Exercise>
Repeat all of the records below word for word, with no changes.

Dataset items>
BEGIN
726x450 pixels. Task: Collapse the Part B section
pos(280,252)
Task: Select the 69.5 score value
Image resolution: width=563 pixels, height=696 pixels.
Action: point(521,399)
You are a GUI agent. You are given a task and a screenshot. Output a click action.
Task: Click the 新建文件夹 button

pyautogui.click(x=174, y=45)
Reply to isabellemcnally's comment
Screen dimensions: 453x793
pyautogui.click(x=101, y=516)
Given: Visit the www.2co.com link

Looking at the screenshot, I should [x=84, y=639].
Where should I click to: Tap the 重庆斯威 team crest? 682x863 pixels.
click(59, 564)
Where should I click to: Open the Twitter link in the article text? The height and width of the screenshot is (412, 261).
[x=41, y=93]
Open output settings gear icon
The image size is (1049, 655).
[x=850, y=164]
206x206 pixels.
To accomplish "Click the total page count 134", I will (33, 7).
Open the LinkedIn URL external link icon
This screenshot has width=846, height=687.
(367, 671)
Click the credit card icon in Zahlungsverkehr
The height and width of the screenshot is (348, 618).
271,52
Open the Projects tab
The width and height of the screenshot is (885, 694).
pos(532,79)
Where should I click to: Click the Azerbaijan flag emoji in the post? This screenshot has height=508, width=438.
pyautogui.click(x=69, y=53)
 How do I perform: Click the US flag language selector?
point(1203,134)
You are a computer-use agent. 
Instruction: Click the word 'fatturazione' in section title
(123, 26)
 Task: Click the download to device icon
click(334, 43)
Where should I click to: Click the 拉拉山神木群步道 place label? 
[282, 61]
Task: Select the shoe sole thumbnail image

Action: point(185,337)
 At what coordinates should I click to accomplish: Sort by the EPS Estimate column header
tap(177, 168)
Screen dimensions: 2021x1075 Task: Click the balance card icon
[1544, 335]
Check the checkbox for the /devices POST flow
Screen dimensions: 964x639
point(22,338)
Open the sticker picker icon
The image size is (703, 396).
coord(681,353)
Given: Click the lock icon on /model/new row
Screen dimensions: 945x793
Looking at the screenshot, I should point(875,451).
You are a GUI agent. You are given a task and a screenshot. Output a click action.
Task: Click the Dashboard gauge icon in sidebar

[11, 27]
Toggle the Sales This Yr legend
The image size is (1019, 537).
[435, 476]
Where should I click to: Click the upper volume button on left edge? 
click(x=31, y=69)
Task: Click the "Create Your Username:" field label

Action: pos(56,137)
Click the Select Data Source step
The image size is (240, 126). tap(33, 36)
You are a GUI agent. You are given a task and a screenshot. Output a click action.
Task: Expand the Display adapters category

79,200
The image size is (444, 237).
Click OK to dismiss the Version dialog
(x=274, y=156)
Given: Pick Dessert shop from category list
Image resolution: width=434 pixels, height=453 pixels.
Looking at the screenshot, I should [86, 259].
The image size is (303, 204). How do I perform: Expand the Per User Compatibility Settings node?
END
Final result>
726x450 pixels. Task: Collapse the Part B section
pos(280,252)
Task: Select the 69.5 score value
Image resolution: width=563 pixels, height=696 pixels.
Action: point(521,399)
You are a GUI agent. You are given a task and a screenshot. Output a click action.
Task: Click the 新建文件夹 button

pyautogui.click(x=174, y=45)
Reply to isabellemcnally's comment
Screen dimensions: 453x793
pyautogui.click(x=101, y=516)
Given: Visit the www.2co.com link

Looking at the screenshot, I should [x=84, y=639].
Where should I click to: Tap the 重庆斯威 team crest? 682x863 pixels.
click(59, 564)
Where should I click to: Open the Twitter link in the article text? The height and width of the screenshot is (412, 261).
[x=41, y=93]
Open output settings gear icon
The image size is (1049, 655).
[x=850, y=164]
206x206 pixels.
To accomplish "Click the total page count 134", I will (33, 7).
Open the LinkedIn URL external link icon
This screenshot has width=846, height=687.
(367, 671)
Click the credit card icon in Zahlungsverkehr
The height and width of the screenshot is (348, 618).
271,52
Open the Projects tab
The width and height of the screenshot is (885, 694).
pos(532,79)
Where should I click to: Click the Azerbaijan flag emoji in the post? This screenshot has height=508, width=438.
pyautogui.click(x=69, y=53)
 How do I perform: Click the US flag language selector?
point(1203,134)
You are a computer-use agent. 
Instruction: Click the word 'fatturazione' in section title
(123, 26)
 Task: Click the download to device icon
click(334, 43)
Where should I click to: Click the 拉拉山神木群步道 place label? 
[282, 61]
Task: Select the shoe sole thumbnail image

Action: point(185,337)
 At what coordinates should I click to accomplish: Sort by the EPS Estimate column header
tap(177, 168)
Screen dimensions: 2021x1075 Task: Click the balance card icon
[1544, 335]
Check the checkbox for the /devices POST flow
Screen dimensions: 964x639
point(22,338)
Open the sticker picker icon
The image size is (703, 396).
coord(681,353)
Given: Click the lock icon on /model/new row
Screen dimensions: 945x793
Looking at the screenshot, I should point(875,451).
You are a GUI agent. You are given a task and a screenshot. Output a click action.
Task: Click the Dashboard gauge icon in sidebar

[11, 27]
Toggle the Sales This Yr legend
The image size is (1019, 537).
[435, 476]
Where should I click to: Click the upper volume button on left edge? 
click(x=31, y=69)
Task: Click the "Create Your Username:" field label

Action: pos(56,137)
Click the Select Data Source step
The image size is (240, 126). tap(33, 36)
You are a GUI agent. You are given a task and a screenshot. Output a click action.
Task: Expand the Display adapters category

79,200
The image size is (444, 237).
Click OK to dismiss the Version dialog
(x=274, y=156)
Given: Pick Dessert shop from category list
Image resolution: width=434 pixels, height=453 pixels.
Looking at the screenshot, I should [86, 259].
The image size is (303, 204). How do I perform: Expand the Per User Compatibility Settings node?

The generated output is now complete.